O ano de 2020 foi muito condicionado pela Covid-19. E a pandemia é “um sinal de alarme gritante”, sendo mesmo uma “prova, impossível de ignorar, dos atentados que a Humanidade está a cometer sobre a Natureza”, que acabam por se traduzir em “ameaças para todo o planeta”.
Este foi o ponto de partida para João Joanaz de Melo, presidente do GEOTA (Grupo de Estudos de Ordenamento do Território e Ambiente), fazer um balanço de 2020 em matérias ambientais.

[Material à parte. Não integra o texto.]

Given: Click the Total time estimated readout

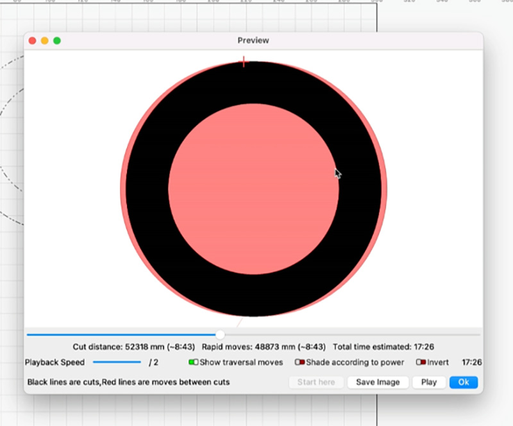Looking at the screenshot, I should [x=384, y=347].
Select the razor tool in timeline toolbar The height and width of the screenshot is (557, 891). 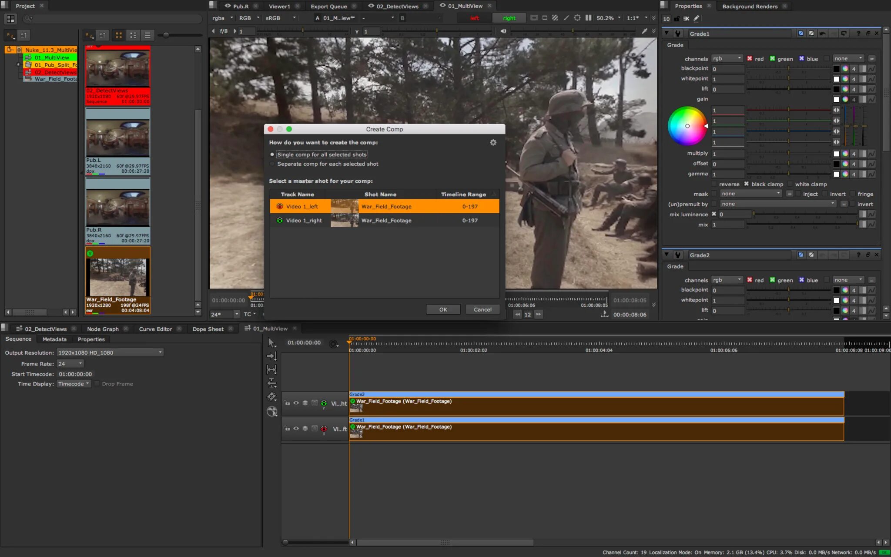[271, 396]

Em entrevista à Ambiente Magazine, o responsável não tem dúvidas de que se o alarme (Covid-19) for levado a sério, pode ser um “fator positivo” de mudança: “As restrições decorrentes da pandemia vieram provar que é possível vivermos com menos coisas, menos deslocações e menos luxos”. Além disso, foram criadas “novas oportunidades”, como por exemplo, a “generalização da teleconferência e do teletrabalho”, a “melhoria de eficiência na logística e distribuição”, ou a “inovação em todos os setores”. Mas, 2020 foi também o ano em que “a União Europeia estabeleceu o Pacto Ecológico Europeu”, em que “os Estados Unidos da América mudaram o rumo dos últimos quatro anos”, no sentido de “reatar um relacionamento internacional normal”, incluindo em matéria de clima, e em que “a China anunciou pela primeira vez uma meta” para a neutralidade carbónica: “São sinais de esperança nas três maiores economias do mundo”, constata.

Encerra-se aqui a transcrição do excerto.